### 本文
---------------

今朝、西区民センターの藤垣館長から、能楽鑑賞会のお知らせを受けた。
今年で三回目であろうか。
その経緯は、下の氏の添え書きを読んで頂きたい。
彼は、若き日、世界ギタリストコンクールでグランプリを獲得したほどの腕を持ち、
その後、キタラコンサートの辣腕プロデューサーとして世界を飛び回り、
名立たる演奏家・オーケストラを招聘して来られた実績がある。
その彼が、再びギター演奏に復帰して、精力的に練習と録音とコンサートを開いている。
そして、最近、あのセゴビヤやジョン・ウイリアムズの両達人が、
どうして達人でいられるかを悟ったという。
それは力を抜く、脱力にあったという発見である。
全ての芸道や武道にも言えることであろう。
老子も虚や無について道を語る。
柔弱の徳こそ、至徳であると。
芭蕉も、最後は軽みである。
声も引き声を大事とする。
軽くなって、人生は再びと開く。
琴似神社の能楽について・その経緯
平成22,年4月 西区民センター館長についた。
西区には住むまちとして特別な魅力がある。
区役所、区民センター、学校、保育園、交番、高齢者福祉施設等の公的施設を始め、
神社、寺、商店街、飲食店、病院、ライブハウス、演劇空間、
そして便利な交通手段に恵まれている。
僅か1㎞四方に、こけだけ多様な都市機能が集中する地域は珍しい。
琴似本通を隔て、区民センターに正対する琴似神社は、
夏秋のお祭りは勿論、初詣などで古くから地域の人々に親しまれ、
この町に独特の潤いを与えている。
赴任して間もない頃、中門の向こう御社殿の手前に、西陽にひかる光る樹木が見えた。
惹きつけられるように近づくと、
それは参道の中心に植えられた低く刈り込んだ松の木だった。
新芽が陽の光にさらされ黄緑色に輝いていた。
御社殿が後方に建て替えられた際、嘗て神様を祀ってあった場所を参拝客に迂回して
頂くめに、先代が植えた松である。
今の宮司が幼少のころは、まだまだ小さい松だったという。
松の木のある境内に立つと、お能のことが頭をよぎった。
開拓者の多くは本州から移住し、厳しい自然と闘うことを余儀なくされた。
持ち込むことが難しかった文化を、呼び寄せることができたらいい。

---------------

(収集データ)

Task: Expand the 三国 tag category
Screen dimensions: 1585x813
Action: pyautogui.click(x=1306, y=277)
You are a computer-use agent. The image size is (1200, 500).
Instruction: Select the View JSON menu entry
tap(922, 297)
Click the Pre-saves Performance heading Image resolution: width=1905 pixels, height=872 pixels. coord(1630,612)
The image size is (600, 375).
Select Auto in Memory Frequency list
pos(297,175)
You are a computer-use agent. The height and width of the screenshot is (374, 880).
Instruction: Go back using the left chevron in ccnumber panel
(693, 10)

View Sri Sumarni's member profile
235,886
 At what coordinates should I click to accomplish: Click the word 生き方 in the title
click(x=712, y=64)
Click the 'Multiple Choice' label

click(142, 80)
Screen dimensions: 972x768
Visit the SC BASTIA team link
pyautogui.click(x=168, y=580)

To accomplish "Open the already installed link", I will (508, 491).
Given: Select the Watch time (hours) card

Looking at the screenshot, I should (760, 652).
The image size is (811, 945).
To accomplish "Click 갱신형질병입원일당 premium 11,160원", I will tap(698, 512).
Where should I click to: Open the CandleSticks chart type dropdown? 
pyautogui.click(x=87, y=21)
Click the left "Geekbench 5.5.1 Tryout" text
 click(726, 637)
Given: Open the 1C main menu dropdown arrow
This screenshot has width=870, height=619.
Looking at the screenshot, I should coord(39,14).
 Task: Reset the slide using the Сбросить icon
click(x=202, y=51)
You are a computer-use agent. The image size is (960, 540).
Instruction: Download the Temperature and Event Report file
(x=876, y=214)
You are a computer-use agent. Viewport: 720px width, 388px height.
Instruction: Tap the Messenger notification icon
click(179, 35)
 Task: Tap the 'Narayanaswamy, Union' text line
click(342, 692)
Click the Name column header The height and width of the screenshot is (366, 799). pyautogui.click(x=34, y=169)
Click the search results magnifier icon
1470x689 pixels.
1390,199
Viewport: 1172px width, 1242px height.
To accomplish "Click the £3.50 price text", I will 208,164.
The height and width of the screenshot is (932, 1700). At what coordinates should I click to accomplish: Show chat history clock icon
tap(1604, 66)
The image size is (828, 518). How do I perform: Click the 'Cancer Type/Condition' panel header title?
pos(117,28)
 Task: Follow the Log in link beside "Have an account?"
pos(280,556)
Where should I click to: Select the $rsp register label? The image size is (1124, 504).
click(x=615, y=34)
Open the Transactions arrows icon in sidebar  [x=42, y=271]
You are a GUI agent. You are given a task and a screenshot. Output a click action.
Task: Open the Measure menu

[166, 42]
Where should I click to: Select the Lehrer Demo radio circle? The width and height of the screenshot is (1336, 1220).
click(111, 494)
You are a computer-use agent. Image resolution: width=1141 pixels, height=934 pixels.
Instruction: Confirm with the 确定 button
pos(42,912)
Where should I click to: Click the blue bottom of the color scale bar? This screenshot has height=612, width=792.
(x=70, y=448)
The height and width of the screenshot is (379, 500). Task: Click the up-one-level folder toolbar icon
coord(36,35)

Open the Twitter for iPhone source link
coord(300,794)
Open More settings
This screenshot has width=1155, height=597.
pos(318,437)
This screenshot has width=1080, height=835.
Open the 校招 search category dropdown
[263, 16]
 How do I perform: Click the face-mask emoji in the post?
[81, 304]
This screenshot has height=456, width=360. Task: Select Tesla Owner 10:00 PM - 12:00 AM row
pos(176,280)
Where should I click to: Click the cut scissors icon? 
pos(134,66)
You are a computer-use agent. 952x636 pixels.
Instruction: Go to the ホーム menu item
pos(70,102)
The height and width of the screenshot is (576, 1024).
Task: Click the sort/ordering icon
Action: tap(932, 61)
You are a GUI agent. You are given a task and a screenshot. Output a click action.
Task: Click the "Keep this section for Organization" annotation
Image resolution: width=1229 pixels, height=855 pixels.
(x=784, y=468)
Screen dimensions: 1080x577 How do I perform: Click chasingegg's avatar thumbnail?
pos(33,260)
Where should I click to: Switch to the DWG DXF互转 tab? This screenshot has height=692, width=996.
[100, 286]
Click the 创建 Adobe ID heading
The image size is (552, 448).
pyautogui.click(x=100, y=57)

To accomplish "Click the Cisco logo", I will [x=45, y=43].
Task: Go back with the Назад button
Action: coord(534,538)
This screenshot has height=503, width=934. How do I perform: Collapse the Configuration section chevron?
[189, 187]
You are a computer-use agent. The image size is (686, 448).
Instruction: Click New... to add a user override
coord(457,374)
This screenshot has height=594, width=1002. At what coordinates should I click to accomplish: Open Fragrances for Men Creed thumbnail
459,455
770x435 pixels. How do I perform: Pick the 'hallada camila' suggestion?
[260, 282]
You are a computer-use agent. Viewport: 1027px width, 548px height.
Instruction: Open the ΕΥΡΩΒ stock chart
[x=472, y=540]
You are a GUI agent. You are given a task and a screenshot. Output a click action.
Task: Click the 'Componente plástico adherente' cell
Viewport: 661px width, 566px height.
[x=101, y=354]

---------------

### 練習課題
琴似神社の能楽についての本文から、「声も引き声を大事とする。」から「僅か1㎞四方に、こけだけ多様な都市機能が集中する地域は珍しい。」までを、その語句も含めて一字も変えずに書き写すこと。

### 課題の解答
声も引き声を大事とする。
軽くなって、人生は再びと開く。
琴似神社の能楽について・その経緯
平成22,年4月 西区民センター館長についた。
西区には住むまちとして特別な魅力がある。
区役所、区民センター、学校、保育園、交番、高齢者福祉施設等の公的施設を始め、
神社、寺、商店街、飲食店、病院、ライブハウス、演劇空間、
そして便利な交通手段に恵まれている。
僅か1㎞四方に、こけだけ多様な都市機能が集中する地域は珍しい。